#### Data provided:
··········

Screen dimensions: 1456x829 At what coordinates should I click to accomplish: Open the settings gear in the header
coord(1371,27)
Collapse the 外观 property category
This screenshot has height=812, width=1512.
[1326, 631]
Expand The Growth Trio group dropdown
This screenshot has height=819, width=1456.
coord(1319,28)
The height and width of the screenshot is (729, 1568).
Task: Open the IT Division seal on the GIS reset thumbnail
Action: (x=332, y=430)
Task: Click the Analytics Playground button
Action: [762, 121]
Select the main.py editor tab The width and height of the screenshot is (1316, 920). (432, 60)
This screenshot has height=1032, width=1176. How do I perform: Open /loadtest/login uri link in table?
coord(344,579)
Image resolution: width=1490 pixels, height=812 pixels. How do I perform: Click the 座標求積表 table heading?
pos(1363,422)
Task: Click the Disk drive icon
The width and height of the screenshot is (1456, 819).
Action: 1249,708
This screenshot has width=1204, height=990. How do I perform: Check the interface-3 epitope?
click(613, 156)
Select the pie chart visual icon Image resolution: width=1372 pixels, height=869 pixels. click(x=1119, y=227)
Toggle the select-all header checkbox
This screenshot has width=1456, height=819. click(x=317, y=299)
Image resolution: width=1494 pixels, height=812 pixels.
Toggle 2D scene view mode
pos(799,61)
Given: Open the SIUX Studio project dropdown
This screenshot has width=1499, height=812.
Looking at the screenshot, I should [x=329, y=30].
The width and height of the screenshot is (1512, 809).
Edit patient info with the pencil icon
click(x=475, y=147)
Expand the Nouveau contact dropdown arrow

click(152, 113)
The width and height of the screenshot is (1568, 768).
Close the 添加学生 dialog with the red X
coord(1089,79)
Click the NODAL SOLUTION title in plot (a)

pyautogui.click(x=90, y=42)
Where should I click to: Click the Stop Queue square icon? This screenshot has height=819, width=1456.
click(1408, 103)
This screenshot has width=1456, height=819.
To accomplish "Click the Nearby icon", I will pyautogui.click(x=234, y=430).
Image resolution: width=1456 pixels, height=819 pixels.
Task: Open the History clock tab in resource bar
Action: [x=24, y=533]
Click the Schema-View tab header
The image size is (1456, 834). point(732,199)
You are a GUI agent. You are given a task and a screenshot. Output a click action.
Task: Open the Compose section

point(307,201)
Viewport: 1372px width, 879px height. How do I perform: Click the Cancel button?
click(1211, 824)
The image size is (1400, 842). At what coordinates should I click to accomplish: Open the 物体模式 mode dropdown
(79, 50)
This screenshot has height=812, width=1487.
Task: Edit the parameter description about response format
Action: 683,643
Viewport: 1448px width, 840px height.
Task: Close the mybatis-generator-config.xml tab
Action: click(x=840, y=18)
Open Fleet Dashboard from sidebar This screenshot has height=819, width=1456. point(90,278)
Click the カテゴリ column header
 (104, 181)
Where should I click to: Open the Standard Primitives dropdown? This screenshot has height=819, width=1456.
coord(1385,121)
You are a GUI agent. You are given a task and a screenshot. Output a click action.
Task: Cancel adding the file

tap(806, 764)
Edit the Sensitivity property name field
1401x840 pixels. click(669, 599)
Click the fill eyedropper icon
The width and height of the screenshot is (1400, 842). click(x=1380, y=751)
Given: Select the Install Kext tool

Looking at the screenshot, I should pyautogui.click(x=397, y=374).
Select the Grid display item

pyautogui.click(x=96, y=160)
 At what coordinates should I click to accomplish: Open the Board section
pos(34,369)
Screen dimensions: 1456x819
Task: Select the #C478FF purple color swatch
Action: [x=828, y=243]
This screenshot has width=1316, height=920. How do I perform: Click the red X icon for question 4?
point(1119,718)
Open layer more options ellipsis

··········

#### Problem statement:
All of the data should be retyped exactly.

#### Exercise response:
Screen dimensions: 1456x829 At what coordinates should I click to accomplish: Open the settings gear in the header
coord(1371,27)
Collapse the 外观 property category
This screenshot has height=812, width=1512.
[1326, 631]
Expand The Growth Trio group dropdown
This screenshot has height=819, width=1456.
coord(1319,28)
The height and width of the screenshot is (729, 1568).
Task: Open the IT Division seal on the GIS reset thumbnail
Action: (x=332, y=430)
Task: Click the Analytics Playground button
Action: [762, 121]
Select the main.py editor tab The width and height of the screenshot is (1316, 920). (432, 60)
This screenshot has height=1032, width=1176. How do I perform: Open /loadtest/login uri link in table?
coord(344,579)
Image resolution: width=1490 pixels, height=812 pixels. How do I perform: Click the 座標求積表 table heading?
pos(1363,422)
Task: Click the Disk drive icon
The width and height of the screenshot is (1456, 819).
Action: 1249,708
This screenshot has width=1204, height=990. How do I perform: Check the interface-3 epitope?
click(613, 156)
Select the pie chart visual icon Image resolution: width=1372 pixels, height=869 pixels. click(x=1119, y=227)
Toggle the select-all header checkbox
This screenshot has width=1456, height=819. click(x=317, y=299)
Image resolution: width=1494 pixels, height=812 pixels.
Toggle 2D scene view mode
pos(799,61)
Given: Open the SIUX Studio project dropdown
This screenshot has width=1499, height=812.
Looking at the screenshot, I should [x=329, y=30].
The width and height of the screenshot is (1512, 809).
Edit patient info with the pencil icon
click(x=475, y=147)
Expand the Nouveau contact dropdown arrow

click(152, 113)
The width and height of the screenshot is (1568, 768).
Close the 添加学生 dialog with the red X
coord(1089,79)
Click the NODAL SOLUTION title in plot (a)

pyautogui.click(x=90, y=42)
Where should I click to: Click the Stop Queue square icon? This screenshot has height=819, width=1456.
click(1408, 103)
This screenshot has width=1456, height=819.
To accomplish "Click the Nearby icon", I will pyautogui.click(x=234, y=430).
Image resolution: width=1456 pixels, height=819 pixels.
Task: Open the History clock tab in resource bar
Action: [x=24, y=533]
Click the Schema-View tab header
The image size is (1456, 834). point(732,199)
You are a GUI agent. You are given a task and a screenshot. Output a click action.
Task: Open the Compose section

point(307,201)
Viewport: 1372px width, 879px height. How do I perform: Click the Cancel button?
click(1211, 824)
The image size is (1400, 842). At what coordinates should I click to accomplish: Open the 物体模式 mode dropdown
(79, 50)
This screenshot has height=812, width=1487.
Task: Edit the parameter description about response format
Action: 683,643
Viewport: 1448px width, 840px height.
Task: Close the mybatis-generator-config.xml tab
Action: click(x=840, y=18)
Open Fleet Dashboard from sidebar This screenshot has height=819, width=1456. point(90,278)
Click the カテゴリ column header
 (104, 181)
Where should I click to: Open the Standard Primitives dropdown? This screenshot has height=819, width=1456.
coord(1385,121)
You are a GUI agent. You are given a task and a screenshot. Output a click action.
Task: Cancel adding the file

tap(806, 764)
Edit the Sensitivity property name field
1401x840 pixels. click(669, 599)
Click the fill eyedropper icon
The width and height of the screenshot is (1400, 842). click(x=1380, y=751)
Given: Select the Install Kext tool

Looking at the screenshot, I should pyautogui.click(x=397, y=374).
Select the Grid display item

pyautogui.click(x=96, y=160)
 At what coordinates should I click to accomplish: Open the Board section
pos(34,369)
Screen dimensions: 1456x819
Task: Select the #C478FF purple color swatch
Action: [x=828, y=243]
This screenshot has width=1316, height=920. How do I perform: Click the red X icon for question 4?
point(1119,718)
Open layer more options ellipsis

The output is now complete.